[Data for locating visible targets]
>>>>>

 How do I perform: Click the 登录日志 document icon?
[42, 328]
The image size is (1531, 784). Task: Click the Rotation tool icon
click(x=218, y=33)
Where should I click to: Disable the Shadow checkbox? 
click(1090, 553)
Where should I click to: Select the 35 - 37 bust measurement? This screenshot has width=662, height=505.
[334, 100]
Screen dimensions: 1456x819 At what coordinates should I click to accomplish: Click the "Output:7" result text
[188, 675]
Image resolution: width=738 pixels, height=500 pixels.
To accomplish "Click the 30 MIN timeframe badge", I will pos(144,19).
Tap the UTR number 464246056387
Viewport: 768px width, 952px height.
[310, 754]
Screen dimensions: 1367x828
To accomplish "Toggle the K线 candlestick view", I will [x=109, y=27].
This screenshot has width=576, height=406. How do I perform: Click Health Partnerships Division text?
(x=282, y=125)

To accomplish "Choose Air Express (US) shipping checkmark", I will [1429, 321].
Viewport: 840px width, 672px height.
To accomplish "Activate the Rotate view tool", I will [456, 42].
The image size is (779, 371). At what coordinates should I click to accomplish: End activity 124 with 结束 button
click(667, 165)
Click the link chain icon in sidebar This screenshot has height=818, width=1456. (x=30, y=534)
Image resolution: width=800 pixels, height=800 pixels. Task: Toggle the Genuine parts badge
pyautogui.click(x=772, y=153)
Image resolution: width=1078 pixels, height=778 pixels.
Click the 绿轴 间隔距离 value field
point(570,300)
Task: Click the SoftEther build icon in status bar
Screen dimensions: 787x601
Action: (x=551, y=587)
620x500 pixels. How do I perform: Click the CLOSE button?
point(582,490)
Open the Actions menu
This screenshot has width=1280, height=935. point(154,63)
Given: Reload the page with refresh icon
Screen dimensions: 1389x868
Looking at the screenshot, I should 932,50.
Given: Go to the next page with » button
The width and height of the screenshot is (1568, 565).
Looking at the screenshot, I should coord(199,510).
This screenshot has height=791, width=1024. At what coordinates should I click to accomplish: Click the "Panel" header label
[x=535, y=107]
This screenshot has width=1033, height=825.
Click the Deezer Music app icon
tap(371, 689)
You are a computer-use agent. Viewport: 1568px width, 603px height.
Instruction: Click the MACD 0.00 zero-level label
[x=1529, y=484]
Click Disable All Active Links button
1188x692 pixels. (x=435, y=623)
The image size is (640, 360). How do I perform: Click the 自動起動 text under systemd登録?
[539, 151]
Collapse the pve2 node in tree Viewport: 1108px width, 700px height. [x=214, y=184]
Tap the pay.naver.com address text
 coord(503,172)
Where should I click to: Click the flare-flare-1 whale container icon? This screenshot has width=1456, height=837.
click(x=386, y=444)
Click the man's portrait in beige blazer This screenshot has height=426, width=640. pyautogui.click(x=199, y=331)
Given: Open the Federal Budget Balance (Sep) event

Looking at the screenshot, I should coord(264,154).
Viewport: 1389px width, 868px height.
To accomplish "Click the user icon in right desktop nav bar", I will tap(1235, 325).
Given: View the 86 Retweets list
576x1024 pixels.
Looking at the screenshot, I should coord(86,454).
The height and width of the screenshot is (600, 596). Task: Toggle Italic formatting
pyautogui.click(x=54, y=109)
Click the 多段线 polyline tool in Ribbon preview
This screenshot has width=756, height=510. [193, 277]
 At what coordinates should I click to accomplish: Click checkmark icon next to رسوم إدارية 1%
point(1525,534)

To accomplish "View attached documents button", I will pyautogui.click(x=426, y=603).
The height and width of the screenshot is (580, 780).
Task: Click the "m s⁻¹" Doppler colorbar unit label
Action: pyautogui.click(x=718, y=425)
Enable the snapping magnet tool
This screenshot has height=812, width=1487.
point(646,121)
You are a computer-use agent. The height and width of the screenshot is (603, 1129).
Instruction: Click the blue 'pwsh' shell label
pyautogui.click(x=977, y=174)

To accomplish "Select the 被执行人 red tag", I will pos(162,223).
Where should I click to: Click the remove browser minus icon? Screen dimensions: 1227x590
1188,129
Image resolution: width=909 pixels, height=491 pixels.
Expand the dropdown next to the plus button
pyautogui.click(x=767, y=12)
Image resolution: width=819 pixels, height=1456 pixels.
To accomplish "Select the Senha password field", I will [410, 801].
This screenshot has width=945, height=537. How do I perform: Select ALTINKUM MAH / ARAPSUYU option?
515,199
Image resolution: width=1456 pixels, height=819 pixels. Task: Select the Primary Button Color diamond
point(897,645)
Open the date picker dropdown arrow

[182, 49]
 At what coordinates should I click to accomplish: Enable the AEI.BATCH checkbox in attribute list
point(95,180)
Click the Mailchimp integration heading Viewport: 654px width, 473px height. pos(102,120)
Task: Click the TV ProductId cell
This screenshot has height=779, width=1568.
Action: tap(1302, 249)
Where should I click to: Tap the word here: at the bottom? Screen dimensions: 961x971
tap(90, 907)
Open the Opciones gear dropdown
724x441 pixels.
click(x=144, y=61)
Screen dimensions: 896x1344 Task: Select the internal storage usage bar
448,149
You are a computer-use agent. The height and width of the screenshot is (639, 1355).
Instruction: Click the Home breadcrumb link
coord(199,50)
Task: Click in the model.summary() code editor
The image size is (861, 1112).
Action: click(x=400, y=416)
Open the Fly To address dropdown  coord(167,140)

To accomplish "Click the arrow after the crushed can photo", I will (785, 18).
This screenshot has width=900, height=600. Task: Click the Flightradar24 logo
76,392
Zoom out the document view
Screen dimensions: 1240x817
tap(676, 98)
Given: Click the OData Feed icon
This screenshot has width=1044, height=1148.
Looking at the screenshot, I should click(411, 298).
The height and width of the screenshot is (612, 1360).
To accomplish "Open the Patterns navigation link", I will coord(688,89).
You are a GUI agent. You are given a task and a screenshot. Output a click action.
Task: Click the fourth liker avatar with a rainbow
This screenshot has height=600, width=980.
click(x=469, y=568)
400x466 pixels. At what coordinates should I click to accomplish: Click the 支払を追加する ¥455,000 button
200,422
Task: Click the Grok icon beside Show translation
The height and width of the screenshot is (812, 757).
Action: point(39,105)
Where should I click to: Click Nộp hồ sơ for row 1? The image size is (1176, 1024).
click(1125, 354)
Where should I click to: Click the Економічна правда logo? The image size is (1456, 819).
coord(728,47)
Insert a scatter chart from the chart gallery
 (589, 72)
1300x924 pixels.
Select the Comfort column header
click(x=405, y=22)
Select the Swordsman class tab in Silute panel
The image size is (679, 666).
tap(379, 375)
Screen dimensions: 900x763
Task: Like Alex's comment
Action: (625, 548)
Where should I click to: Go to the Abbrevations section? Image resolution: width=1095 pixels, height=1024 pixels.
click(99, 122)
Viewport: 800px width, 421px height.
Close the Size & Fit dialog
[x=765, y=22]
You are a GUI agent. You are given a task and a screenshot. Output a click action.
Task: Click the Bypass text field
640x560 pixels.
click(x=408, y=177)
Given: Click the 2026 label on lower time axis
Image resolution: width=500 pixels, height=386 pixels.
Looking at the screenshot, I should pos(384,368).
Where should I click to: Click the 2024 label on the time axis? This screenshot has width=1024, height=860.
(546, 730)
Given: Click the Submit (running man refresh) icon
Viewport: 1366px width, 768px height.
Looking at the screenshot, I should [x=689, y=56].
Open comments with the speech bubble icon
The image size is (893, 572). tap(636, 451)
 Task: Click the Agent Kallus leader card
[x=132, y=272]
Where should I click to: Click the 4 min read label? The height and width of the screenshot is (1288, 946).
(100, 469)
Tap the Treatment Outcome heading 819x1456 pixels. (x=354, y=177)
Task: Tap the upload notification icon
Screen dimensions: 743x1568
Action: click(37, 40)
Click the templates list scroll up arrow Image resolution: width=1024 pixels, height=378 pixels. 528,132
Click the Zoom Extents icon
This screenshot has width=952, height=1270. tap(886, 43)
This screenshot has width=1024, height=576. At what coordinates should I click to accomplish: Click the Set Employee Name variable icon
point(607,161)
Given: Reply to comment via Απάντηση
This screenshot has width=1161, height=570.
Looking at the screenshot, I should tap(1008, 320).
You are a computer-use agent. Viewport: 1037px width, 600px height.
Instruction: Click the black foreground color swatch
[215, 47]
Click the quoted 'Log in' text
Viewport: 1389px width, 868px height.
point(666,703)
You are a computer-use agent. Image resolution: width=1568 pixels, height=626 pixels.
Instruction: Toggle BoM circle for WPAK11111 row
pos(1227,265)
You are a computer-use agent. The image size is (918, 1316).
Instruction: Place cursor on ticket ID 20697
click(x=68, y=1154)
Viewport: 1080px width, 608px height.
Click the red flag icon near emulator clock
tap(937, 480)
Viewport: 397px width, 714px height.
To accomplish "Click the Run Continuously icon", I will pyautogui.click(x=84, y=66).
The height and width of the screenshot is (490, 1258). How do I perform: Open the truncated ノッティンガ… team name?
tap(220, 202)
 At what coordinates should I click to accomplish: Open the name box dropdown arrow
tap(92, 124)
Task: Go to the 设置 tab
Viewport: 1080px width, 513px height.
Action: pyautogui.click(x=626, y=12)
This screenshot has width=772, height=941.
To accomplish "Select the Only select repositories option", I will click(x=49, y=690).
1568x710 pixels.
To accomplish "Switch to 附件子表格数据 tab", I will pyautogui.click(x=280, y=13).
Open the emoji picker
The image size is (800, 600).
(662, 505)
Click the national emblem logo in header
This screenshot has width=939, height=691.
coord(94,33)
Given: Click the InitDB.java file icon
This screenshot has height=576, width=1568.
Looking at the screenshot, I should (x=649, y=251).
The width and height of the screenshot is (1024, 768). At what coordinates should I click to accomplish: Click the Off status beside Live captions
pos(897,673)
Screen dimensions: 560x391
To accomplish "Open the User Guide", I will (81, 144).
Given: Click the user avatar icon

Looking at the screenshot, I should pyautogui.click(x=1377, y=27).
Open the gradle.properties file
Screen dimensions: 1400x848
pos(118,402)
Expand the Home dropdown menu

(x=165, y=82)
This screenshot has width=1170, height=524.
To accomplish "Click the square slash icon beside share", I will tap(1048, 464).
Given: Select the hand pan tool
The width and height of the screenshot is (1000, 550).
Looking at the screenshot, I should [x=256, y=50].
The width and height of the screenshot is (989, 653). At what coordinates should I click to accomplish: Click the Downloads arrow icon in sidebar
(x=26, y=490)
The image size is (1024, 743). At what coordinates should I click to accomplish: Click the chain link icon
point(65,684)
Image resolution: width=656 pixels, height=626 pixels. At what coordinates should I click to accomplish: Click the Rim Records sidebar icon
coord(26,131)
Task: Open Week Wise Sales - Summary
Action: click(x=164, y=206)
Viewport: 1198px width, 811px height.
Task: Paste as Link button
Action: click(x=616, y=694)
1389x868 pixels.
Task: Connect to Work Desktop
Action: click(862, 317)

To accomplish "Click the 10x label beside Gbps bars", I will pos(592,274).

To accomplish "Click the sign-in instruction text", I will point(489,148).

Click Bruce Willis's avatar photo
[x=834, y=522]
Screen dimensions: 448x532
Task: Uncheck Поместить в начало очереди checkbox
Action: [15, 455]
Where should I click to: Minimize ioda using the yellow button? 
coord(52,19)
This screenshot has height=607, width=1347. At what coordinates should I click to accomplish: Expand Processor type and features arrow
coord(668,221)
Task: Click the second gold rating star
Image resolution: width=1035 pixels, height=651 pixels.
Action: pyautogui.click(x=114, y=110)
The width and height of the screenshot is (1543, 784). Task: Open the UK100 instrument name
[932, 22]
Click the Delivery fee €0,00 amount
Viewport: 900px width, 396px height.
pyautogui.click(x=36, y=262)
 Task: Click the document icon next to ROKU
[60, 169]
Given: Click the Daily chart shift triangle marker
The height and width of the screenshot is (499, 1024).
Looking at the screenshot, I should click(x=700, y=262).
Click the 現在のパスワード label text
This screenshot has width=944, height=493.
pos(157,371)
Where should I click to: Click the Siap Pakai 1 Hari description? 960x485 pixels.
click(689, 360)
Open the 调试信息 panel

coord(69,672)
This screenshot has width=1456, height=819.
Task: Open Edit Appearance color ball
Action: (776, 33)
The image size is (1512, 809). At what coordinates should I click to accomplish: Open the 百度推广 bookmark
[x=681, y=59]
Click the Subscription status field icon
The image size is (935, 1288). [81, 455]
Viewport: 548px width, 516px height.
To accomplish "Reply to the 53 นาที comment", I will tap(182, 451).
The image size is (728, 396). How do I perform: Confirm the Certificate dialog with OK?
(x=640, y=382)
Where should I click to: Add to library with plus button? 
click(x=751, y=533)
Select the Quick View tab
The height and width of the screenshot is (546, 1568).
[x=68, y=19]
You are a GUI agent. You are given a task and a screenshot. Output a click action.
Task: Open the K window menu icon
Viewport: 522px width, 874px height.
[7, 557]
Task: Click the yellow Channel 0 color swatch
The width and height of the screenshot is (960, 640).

<<<<<

→ Your task: Copy out, without any changes, every line from the start of the rows through the line that contains "tap(371, 689)", including both ends.

→ Complete response:
 How do I perform: Click the 登录日志 document icon?
[42, 328]
The image size is (1531, 784). Task: Click the Rotation tool icon
click(x=218, y=33)
Where should I click to: Disable the Shadow checkbox? 
click(1090, 553)
Where should I click to: Select the 35 - 37 bust measurement? This screenshot has width=662, height=505.
[334, 100]
Screen dimensions: 1456x819 At what coordinates should I click to accomplish: Click the "Output:7" result text
[188, 675]
Image resolution: width=738 pixels, height=500 pixels.
To accomplish "Click the 30 MIN timeframe badge", I will pos(144,19).
Tap the UTR number 464246056387
Viewport: 768px width, 952px height.
[310, 754]
Screen dimensions: 1367x828
To accomplish "Toggle the K线 candlestick view", I will [x=109, y=27].
This screenshot has width=576, height=406. How do I perform: Click Health Partnerships Division text?
(x=282, y=125)

To accomplish "Choose Air Express (US) shipping checkmark", I will [1429, 321].
Viewport: 840px width, 672px height.
To accomplish "Activate the Rotate view tool", I will [456, 42].
The image size is (779, 371). At what coordinates should I click to accomplish: End activity 124 with 结束 button
click(667, 165)
Click the link chain icon in sidebar This screenshot has height=818, width=1456. (x=30, y=534)
Image resolution: width=800 pixels, height=800 pixels. Task: Toggle the Genuine parts badge
pyautogui.click(x=772, y=153)
Image resolution: width=1078 pixels, height=778 pixels.
Click the 绿轴 间隔距离 value field
point(570,300)
Task: Click the SoftEther build icon in status bar
Screen dimensions: 787x601
Action: (x=551, y=587)
620x500 pixels. How do I perform: Click the CLOSE button?
point(582,490)
Open the Actions menu
This screenshot has width=1280, height=935. point(154,63)
Given: Reload the page with refresh icon
Screen dimensions: 1389x868
Looking at the screenshot, I should 932,50.
Given: Go to the next page with » button
The width and height of the screenshot is (1568, 565).
Looking at the screenshot, I should coord(199,510).
This screenshot has height=791, width=1024. At what coordinates should I click to accomplish: Click the "Panel" header label
[x=535, y=107]
This screenshot has width=1033, height=825.
Click the Deezer Music app icon
tap(371, 689)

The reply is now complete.